中国临床药学杂志

目的分析日间化疗中心患者使用聚乙二醇化重组人粒细胞刺激因子(PEG-rhG-CSF)的现状,为该药的管理提供参考数据。方法收集日间化疗中心在2019年5-7月使用PEG-rhG-CSF患者的病历资料,结合国内外指南及专家共识进行用药分析。结果日间化疗中心共254人340例次使用PEG-rhG-CSF,其中预防性使用305例次(89.71%),治疗性使用35例次(10.29%),均通过皮下注射给药,用药剂量分别为6 mg(84.41%)和3 mg(15.59%),剂量范围分别为69.36～166.2μg·kg^-1和34.09～83.33μg·kg^-1。预防性用药中,距上一程放化疗间隔符合指南标准的仅占27.87%。PEG-rhG-CSF距下一程放化疗<12 d及2次PEG-rhGCSF间隔<7 d分别占6.18%和1.29%。不良反应有白细胞增多、发热、疲乏和失眠。结论 PEG-rhG-CSF在日间化疗中心以预防性使用为主,并存在一定的不合理现象,应重点关注距上一程放化疗间隔的问题。

AIM To analyze the current situation of pegylated recombinant human granulocyte colonystimulating factor(PEG-rhG-CSF) for patients in the day-time chemotherapy center and provide reference data for the management of this drug. METHODS The medical records of patients,who used PEG-rhG-CSF in the day-time chemotherapy center from May to July 2019, were collected and analyzed based on domestic and foreign guidelines and expert consensus. RESULTS PEG-rhG-CSF was administrated subcutaneously in 254 patients for 340 times in the daytime chemotherapy center, among them 305 times(89.71%) for prophylactic use and 35 times(10.29%) for therapeutic use with the dosage of 6 mg(84.41%) and 3 mg(15.59%), and the dosage range was 69.36-166.2 μg·kg^-1 and 34.09-83.33 μg·kg^-1 respectively. Only 27.87% of the patients met the guidelines for the intervals from the previous course of chemoradiotherapy.
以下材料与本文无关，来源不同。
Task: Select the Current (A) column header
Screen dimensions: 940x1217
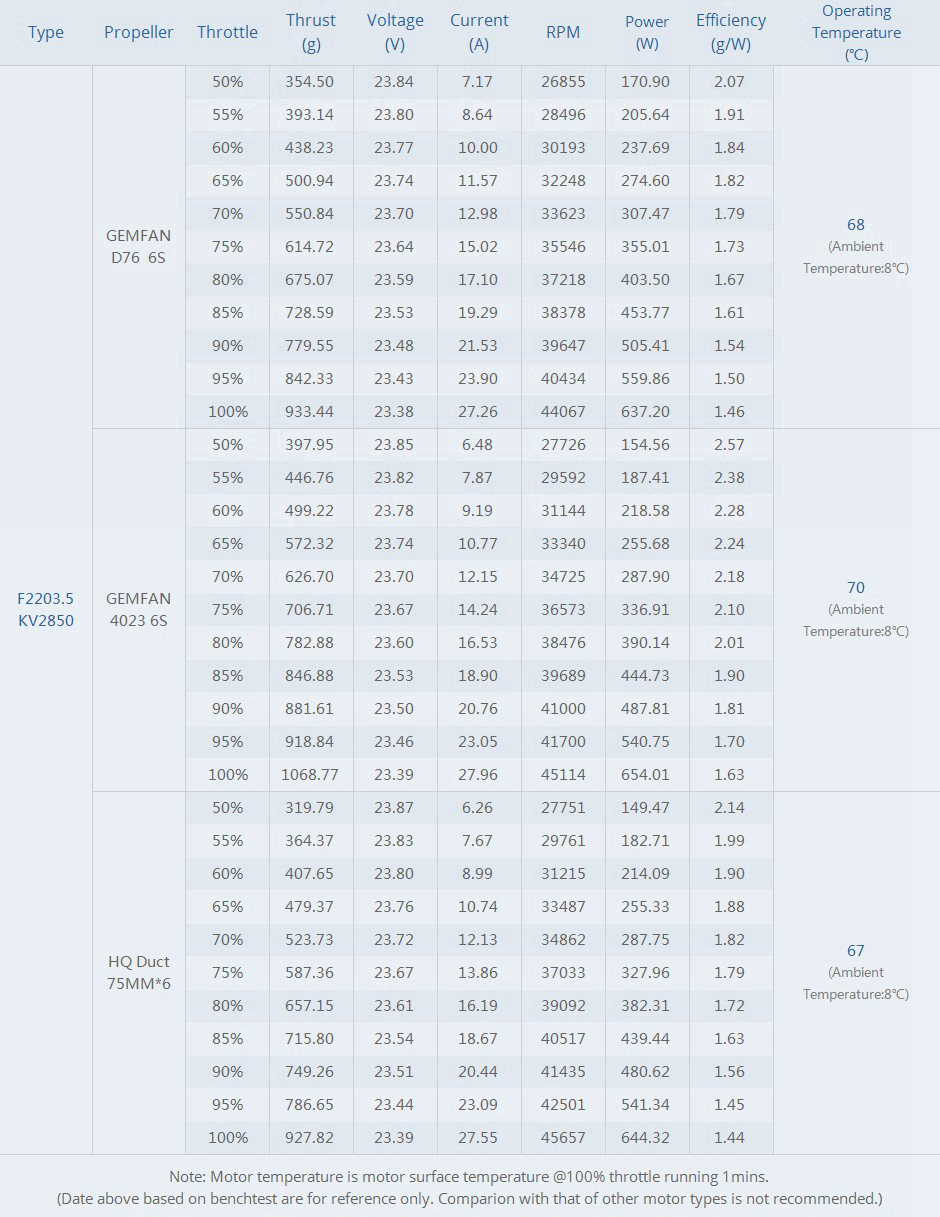Action: [x=479, y=32]
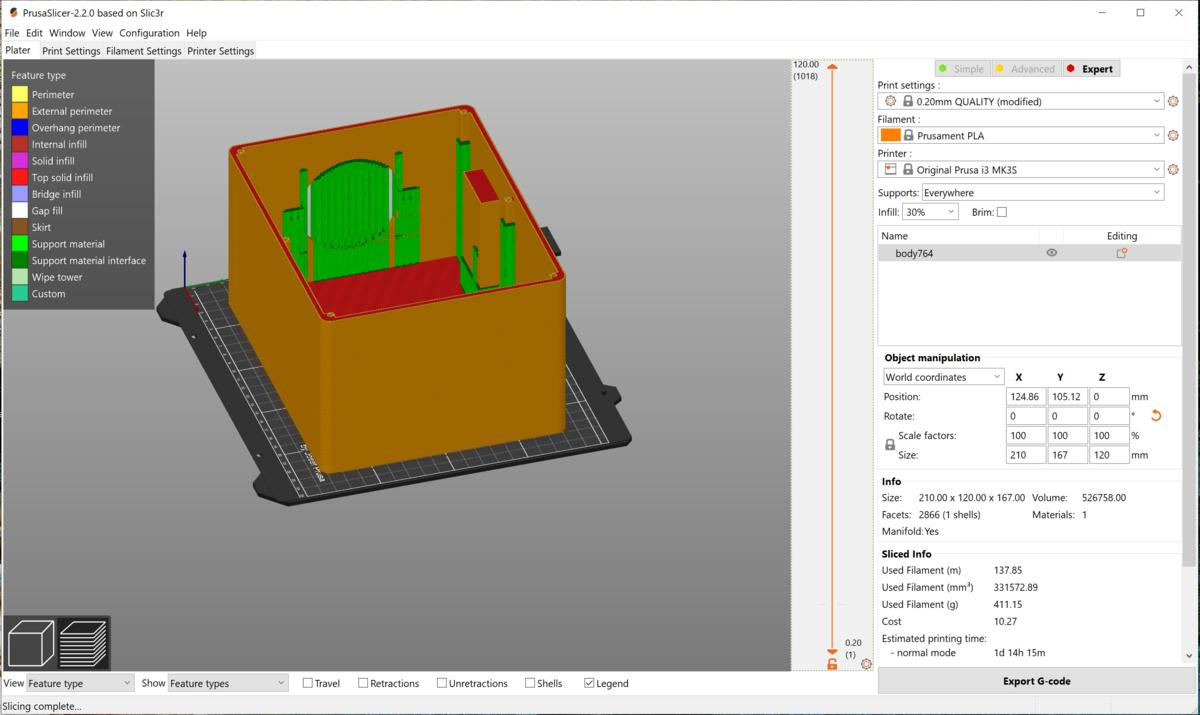Enable the Travel checkbox
Image resolution: width=1200 pixels, height=715 pixels.
pos(308,683)
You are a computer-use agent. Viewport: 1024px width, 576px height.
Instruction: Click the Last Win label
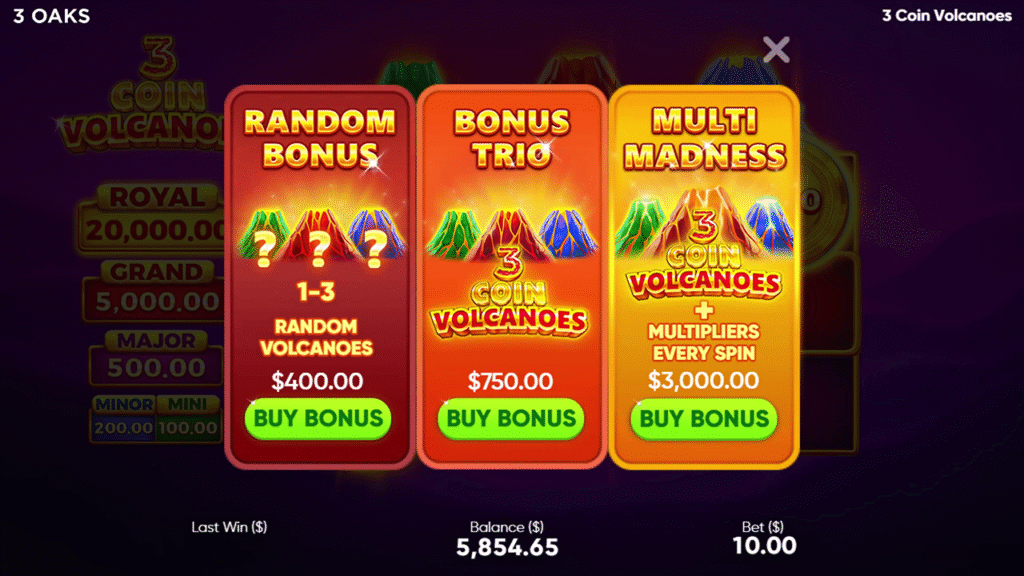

The time intervals < 12 d and < 7 d were 6.18% and 1.29% respectively. Adverse reactions included leukocytosis, fever, fatigue, and insomnia. CONCLUSION PEG-rhG-CSF is mainly used for prophylaxis in the day-time chemotherapy center, and there is some unreasonable phenomena in use. Attention should be paid to the interval from the previous course of chemoradiotherapy.